Trump’s political future in hands of Supreme Court he transformed
WASHINGTON (AP) — Donald Trump touts his transformation of the U.S. Supreme Court as one of his presidency's greatest accomplishments. Now his legal and political future may lie in the hands of the court he pushed to the right.
With three Trump-appointed justices leading a conservative majority, the court is being thrust into the middle of two cases carrying enormous political implications just weeks before the first votes in the Iowa caucuses. The outcomes of the legal fights could dictate whether the Republican presidential primary front-runner stands trial over his efforts to overturn the 2020 election and whether he has a shot to retake to the White House next November.
"The Supreme Court now is really in a sticky wicket, of historical proportions, of constitutional dimensions, to a degree that I don't think we've ever really seen before," said Steve Vladeck, a law professor at the University of Texas at Austin.
Trump's lawyers plan to ask the Supreme Court to overturn a decision Tuesday barring him from Colorado's ballot under Section 3 of the 14th Amendment, which prohibits anyone who swore an oath to support the Constitution and then "engaged in insurrection" against it from holding office. The Colorado Supreme Court ruling is the first time in history the provision has been used to try to prohibit someone from running for the presidency.
"It's a political mess the Supreme Court may have a hard time avoiding," said Michael Gerhardt, a University of North Carolina law professor.
It comes as the justices are separately weighing a request from special counsel Jack Smith to take up and rule quickly on whether Trump can be prosecuted on charges he plotted to overturn the 2020 election results. Prosecutors are hoping the justices will act swiftly to answer whether Trump is immune from prosecution in order to prevent delays that could push the trial — currently scheduled to begin on March 4 — until after next year's presidential election. Trump has denied any wrongdoing in the case.

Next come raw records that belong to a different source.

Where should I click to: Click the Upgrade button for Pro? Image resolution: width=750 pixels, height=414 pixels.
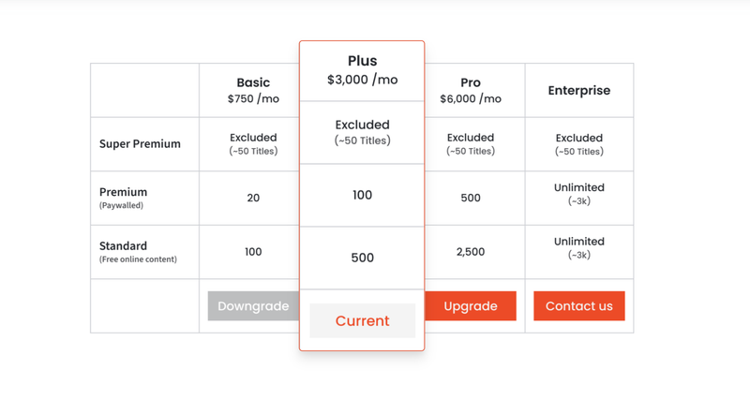[x=471, y=306]
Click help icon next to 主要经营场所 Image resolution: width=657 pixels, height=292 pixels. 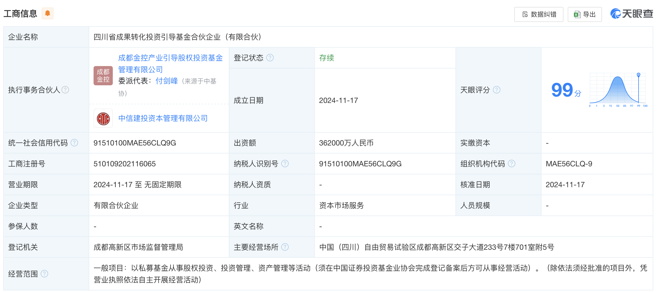pyautogui.click(x=285, y=247)
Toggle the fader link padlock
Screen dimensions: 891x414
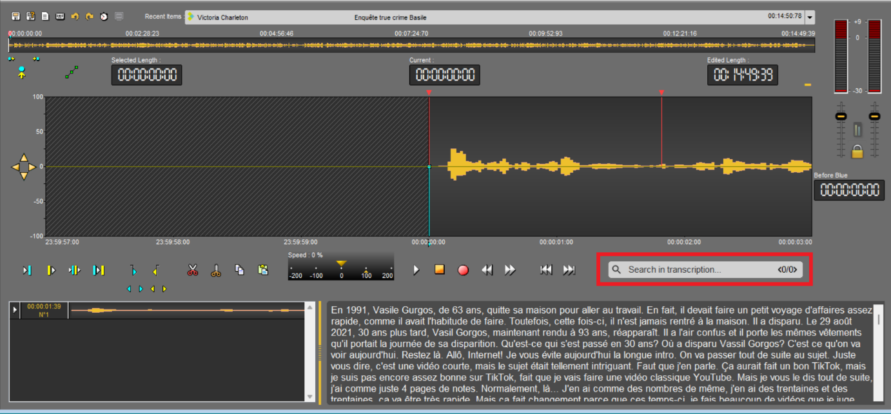tap(857, 152)
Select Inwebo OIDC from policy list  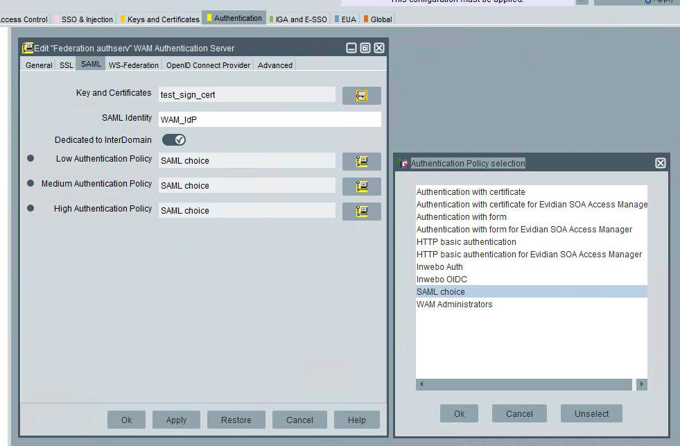(442, 280)
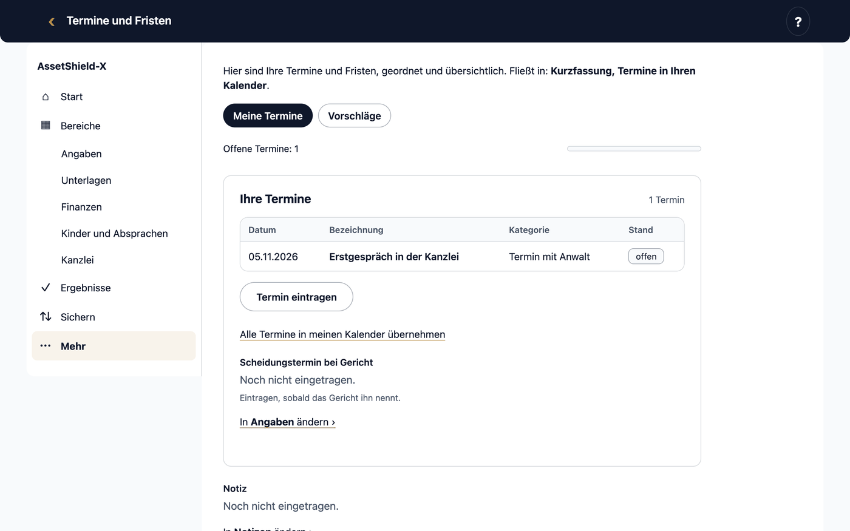Image resolution: width=850 pixels, height=531 pixels.
Task: Go to Finanzen in the sidebar
Action: click(x=81, y=207)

The three justices appointed by Trump — Neil Gorsuch, Brett Kavanaugh and Amy Coney Barrett — were among more than 230 federal judges installed under Trump as part of a GOP push to transform the ideological leanings of the bench. His impact on the high court has been seen in rulings rescinding the five-decade-old constitutional right to abortion, setting new standards for evaluating guns laws and striking down affirmative action in college admissions.
"This is a court that is already a lightning rod in our contemporary political discourse. A court that is viewed quite skeptically by a large swath of the American electorate," Vladeck said. But he added, "It's also a court that has not bent over backwards for Trump."
For example, in January 2022, the high court rebuffed Trump's attempt to withhold presidential documents sought by the congressional committee investigating the Jan. 6 insurrection. The justices also allowed Trump's tax returns to be handed over to a congressional committee after his refusal to release them touched off a yearslong legal fight.